Sour Cream Loaf Pound Cake
- Yield 18 servings
This lovely, moist pound cake can easily be turned into a shortcake dessert with fruit and whipped or ice cream.
If you’re having any second thoughts about how long it takes to make pound cake, it might help to know that early cakes were beaten by hand, sometimes for more than an hour.
- 1 1/2 cups all-purpose flour
- 1/4 teaspoon baking powder
- 1/8 teaspoon baking soda
- 1/4 teaspoon salt
- 2/3 cup unsalted butter, slightly softened
- 1 1/3 cups sugar
- 3 eggs
- 1/2 cup sour cream
- 3/4 teaspoon vanilla extract
- Preheat oven to 325F. Coat a 9 x 5-inch loaf pan with baking spray.

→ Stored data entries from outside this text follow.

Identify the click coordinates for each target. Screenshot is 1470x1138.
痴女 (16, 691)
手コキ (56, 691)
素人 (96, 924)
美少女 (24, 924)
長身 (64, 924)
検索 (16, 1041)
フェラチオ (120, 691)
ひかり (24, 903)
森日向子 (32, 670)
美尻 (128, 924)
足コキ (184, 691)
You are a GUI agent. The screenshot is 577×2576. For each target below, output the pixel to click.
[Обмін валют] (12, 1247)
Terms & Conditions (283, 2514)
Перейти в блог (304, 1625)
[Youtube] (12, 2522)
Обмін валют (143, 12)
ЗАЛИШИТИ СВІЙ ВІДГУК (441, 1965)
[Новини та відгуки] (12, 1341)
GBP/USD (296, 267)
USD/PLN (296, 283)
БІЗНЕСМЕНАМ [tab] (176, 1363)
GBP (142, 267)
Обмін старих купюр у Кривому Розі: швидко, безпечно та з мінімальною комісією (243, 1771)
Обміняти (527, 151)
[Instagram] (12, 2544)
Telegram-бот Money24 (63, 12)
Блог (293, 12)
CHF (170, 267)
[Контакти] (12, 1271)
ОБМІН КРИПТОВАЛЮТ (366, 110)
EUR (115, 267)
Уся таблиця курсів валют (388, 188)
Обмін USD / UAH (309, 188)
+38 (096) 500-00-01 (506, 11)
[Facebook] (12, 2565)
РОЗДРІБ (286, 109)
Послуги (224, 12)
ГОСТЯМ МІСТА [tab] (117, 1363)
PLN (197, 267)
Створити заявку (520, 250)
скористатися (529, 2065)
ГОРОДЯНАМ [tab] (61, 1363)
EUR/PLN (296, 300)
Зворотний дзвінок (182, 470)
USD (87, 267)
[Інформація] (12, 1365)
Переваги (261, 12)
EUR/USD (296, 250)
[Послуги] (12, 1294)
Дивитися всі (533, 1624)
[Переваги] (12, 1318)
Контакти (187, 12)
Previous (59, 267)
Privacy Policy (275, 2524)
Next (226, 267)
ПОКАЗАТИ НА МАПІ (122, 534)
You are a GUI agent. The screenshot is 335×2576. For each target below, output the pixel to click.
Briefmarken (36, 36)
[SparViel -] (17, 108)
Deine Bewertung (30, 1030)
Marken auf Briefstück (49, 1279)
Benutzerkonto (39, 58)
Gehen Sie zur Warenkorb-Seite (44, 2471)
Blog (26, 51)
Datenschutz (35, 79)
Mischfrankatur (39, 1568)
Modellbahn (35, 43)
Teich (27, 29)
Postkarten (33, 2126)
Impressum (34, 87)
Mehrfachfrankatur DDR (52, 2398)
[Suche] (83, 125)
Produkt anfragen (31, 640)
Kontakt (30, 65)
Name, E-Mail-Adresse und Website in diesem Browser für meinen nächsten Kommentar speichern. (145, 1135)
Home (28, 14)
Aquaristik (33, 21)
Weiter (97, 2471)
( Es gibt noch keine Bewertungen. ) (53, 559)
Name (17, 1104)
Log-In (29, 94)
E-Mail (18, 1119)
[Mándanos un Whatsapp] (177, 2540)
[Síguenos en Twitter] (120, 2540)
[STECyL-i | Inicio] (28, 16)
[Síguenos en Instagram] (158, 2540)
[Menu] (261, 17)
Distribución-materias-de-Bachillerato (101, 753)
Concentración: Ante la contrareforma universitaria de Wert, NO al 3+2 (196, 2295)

- Combine flour, baking powder, baking powder and salt in a large bowl.
- Beat butter and sugar at medium speed until light and fluffy. Add eggs, one at a time, beating well after each addition. Turn to low speed; add flour mixture alternately with sour cream, beating after each addition. Beat in vanilla.
- Pour into prepared pan, smooth top and bake 70 minutes or until a tester inserted in center comes out clean. Let cool in pan on wire rack 15 minutes. Remove from pan and finish cooling on rack.